Zu den Organisatorinnen zählt die Frauenvereinigung der Ukraine; sie hat in Zusammenarbeit mit dem Burgenland bereits mehr als 200 Kinder und Frauen zur Erholung und Rehabilitation nach Österreich gebracht:

Suchanowa Klagenfurt 15'3 - Dank an Kärnten Unterschied zur Ukraine - 1'11'5
"Unsere Gruppe hat das wunderbare Kärnten und die zauberhafte Stadt Klagenfurt besichtigt. Wir sind einfach glücklich, weil in der Ukraine derzeit durch den Beschuss die Hölle ist. Dank der Organisation Kiwanis sind unsere Kinder derzeit wirklich in Sicherheit.
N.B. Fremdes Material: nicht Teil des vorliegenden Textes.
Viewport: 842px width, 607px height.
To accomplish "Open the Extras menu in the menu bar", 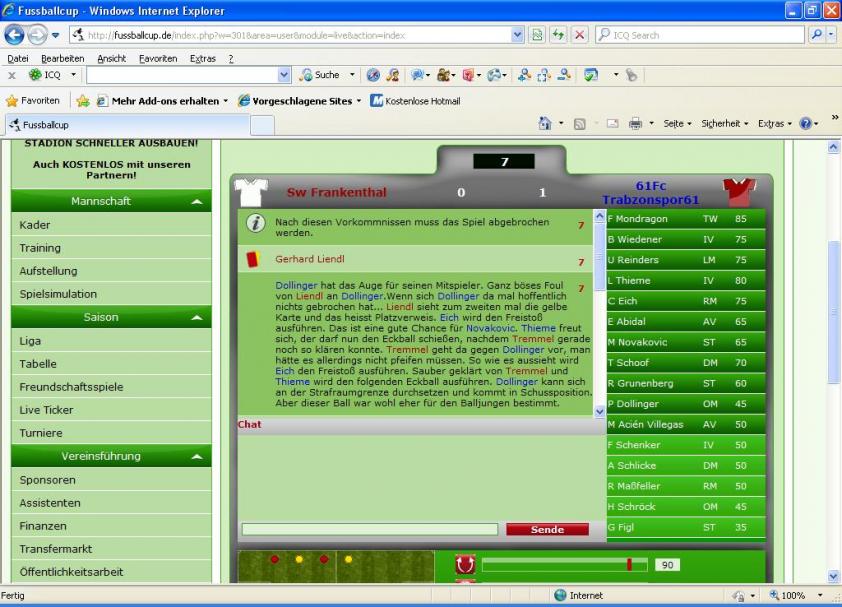I will pyautogui.click(x=202, y=59).
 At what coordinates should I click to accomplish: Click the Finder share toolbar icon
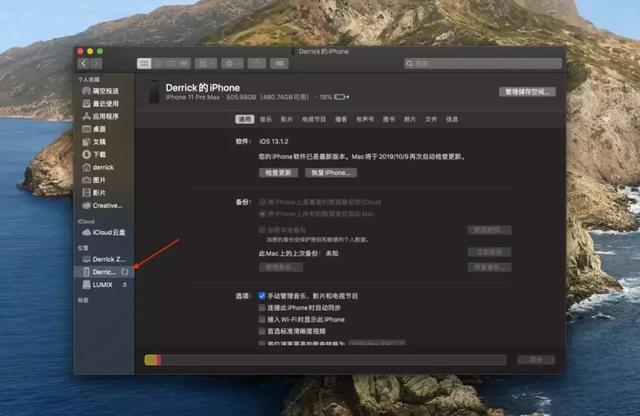(x=257, y=63)
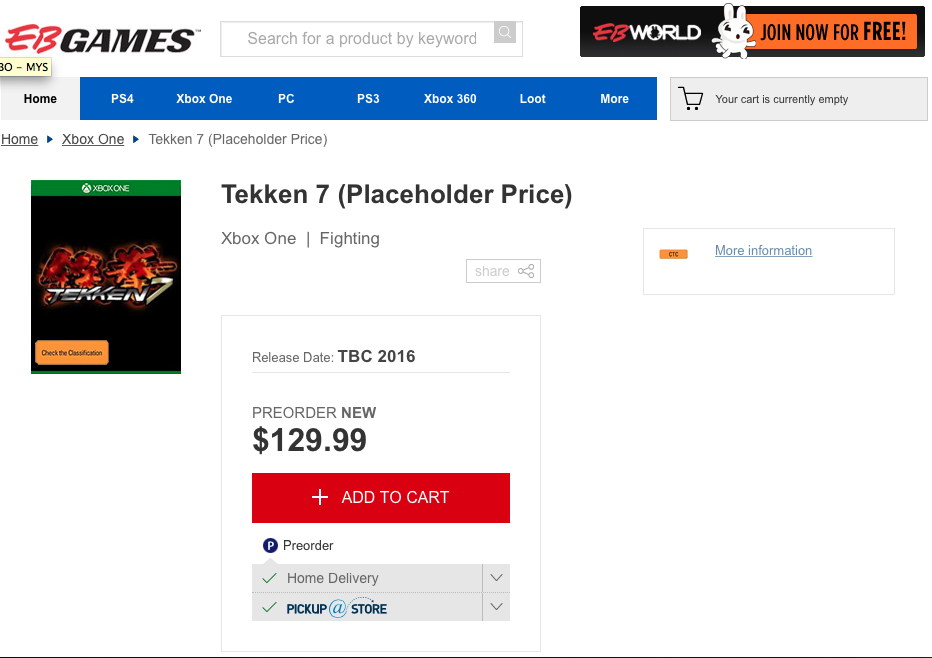Image resolution: width=932 pixels, height=658 pixels.
Task: Open the More information link
Action: (763, 250)
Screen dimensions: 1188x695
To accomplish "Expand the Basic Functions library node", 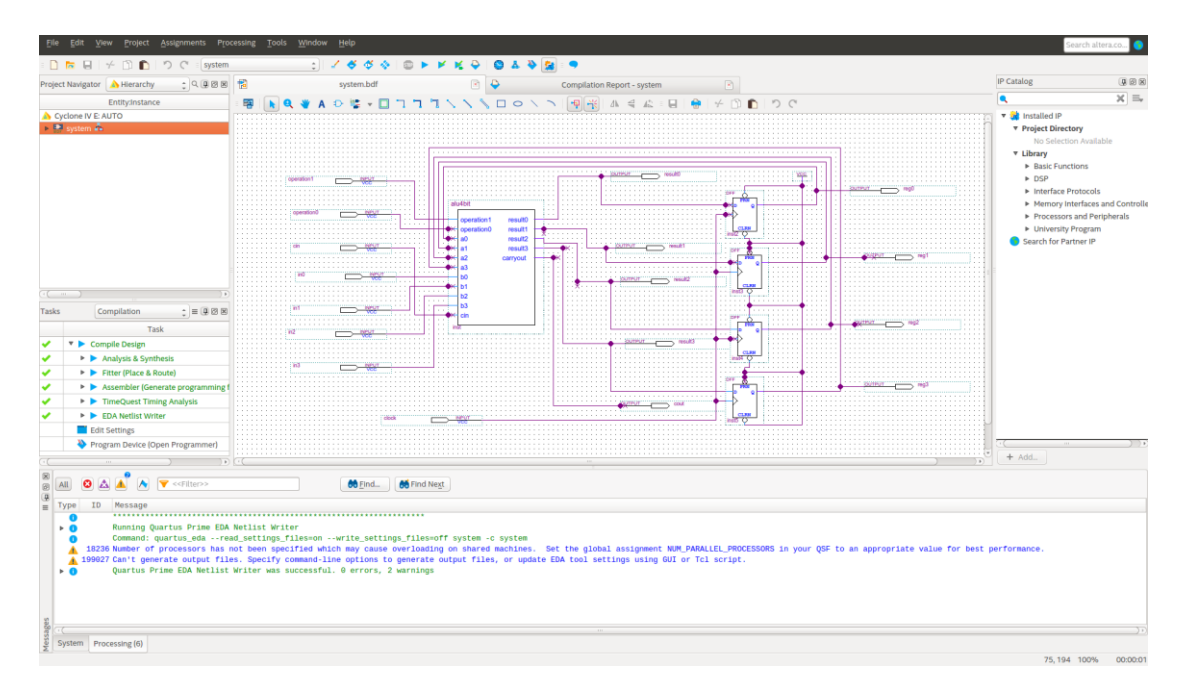I will [x=1027, y=166].
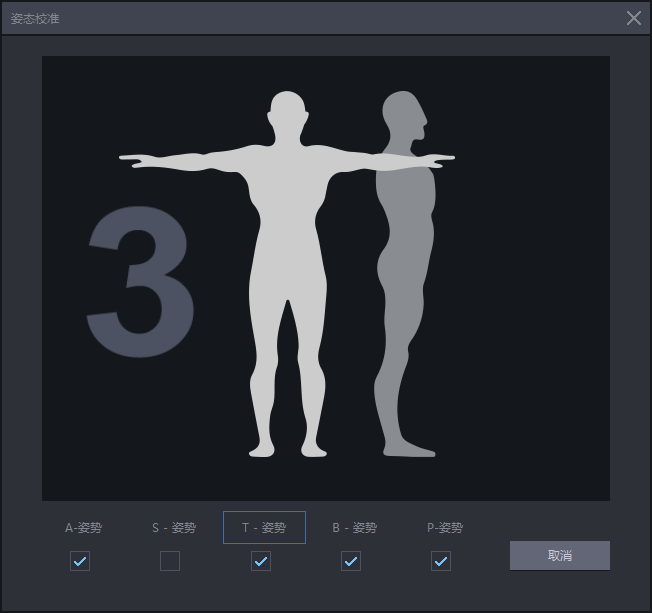The width and height of the screenshot is (652, 613).
Task: Select the highlighted T - 姿势 label
Action: (x=264, y=527)
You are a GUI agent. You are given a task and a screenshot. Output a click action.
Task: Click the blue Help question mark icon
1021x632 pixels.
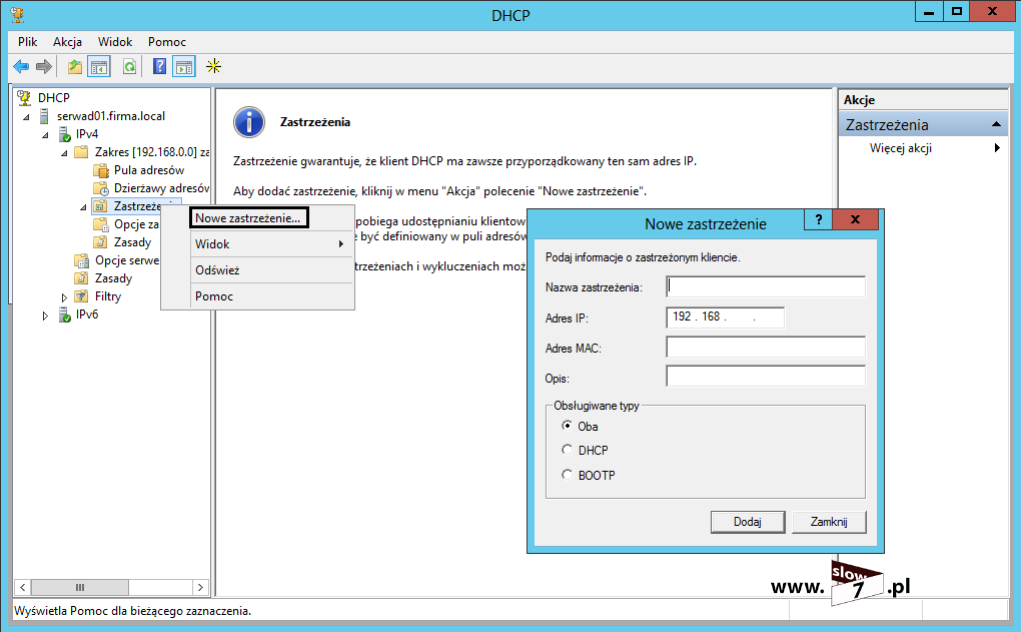(159, 67)

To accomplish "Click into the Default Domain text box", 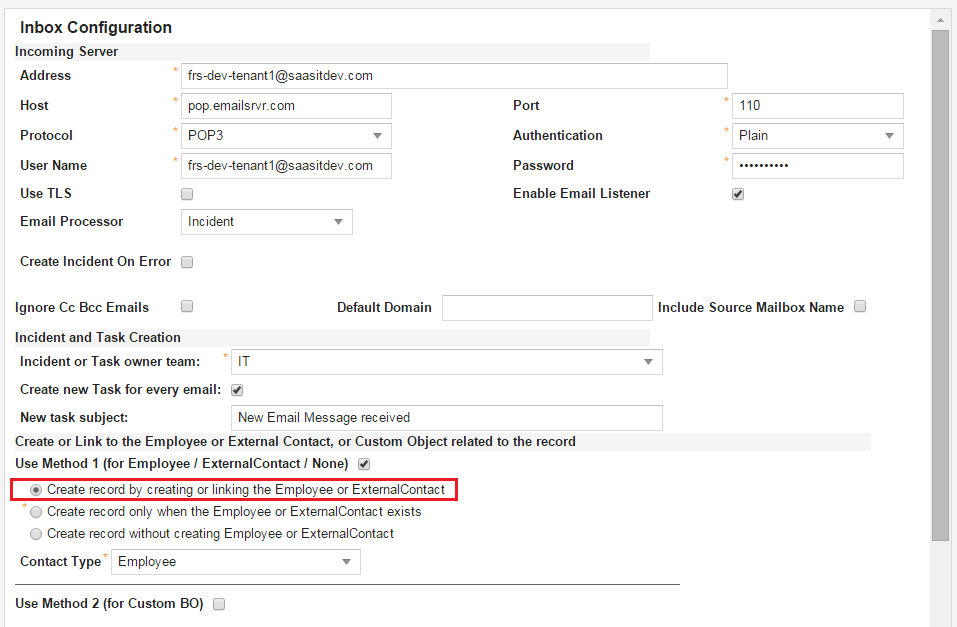I will 547,308.
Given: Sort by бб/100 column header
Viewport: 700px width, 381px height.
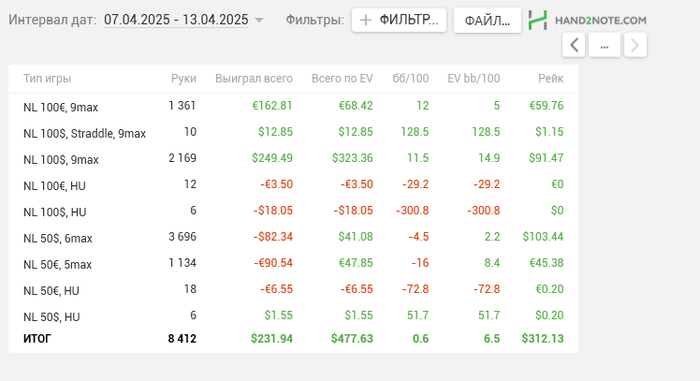Looking at the screenshot, I should tap(411, 79).
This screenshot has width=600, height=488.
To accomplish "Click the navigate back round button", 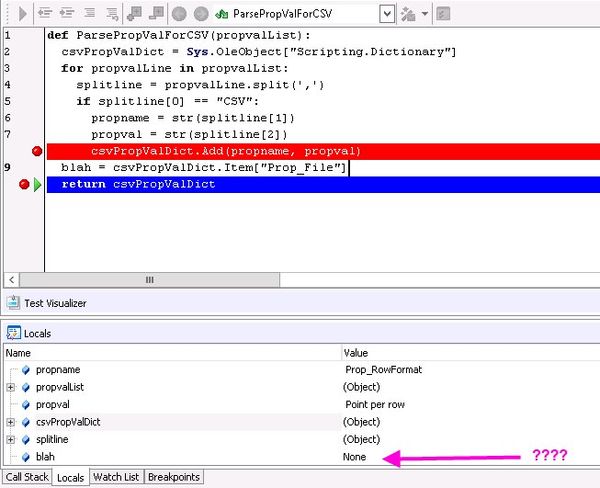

Gekommen sind wir, um psychologische Hilfe zu bekommen, doch tatsächlich hat Kiwanis 50 Kinder und Frauen das Leben gerettet."

Finanziert haben den Aufenthalt in Kärnten die Kiwanis-Klubs in Österreich; das Projekt ist Teil der Ukraine-Hilfe, die auch diese Vereinigung seit Kriegsbeginn durchführt:
2'07 - Kiwanis Gesamthilfe - 2'37'1
"Wir wollen Kinder unterstützen .... ins Land geschickt."

Zu den Höhepunkten des Kärnten-Aufenthalts zählt der Auftritt der Roten Nasen. Vor Kriegsbeginn traten sie mehrmals auch in der Ukraine auf; wann derartige Besuche wieder möglich sein werden, steht in den Sternen, denn ein Kriegsende ist derzeit nicht in Sicht.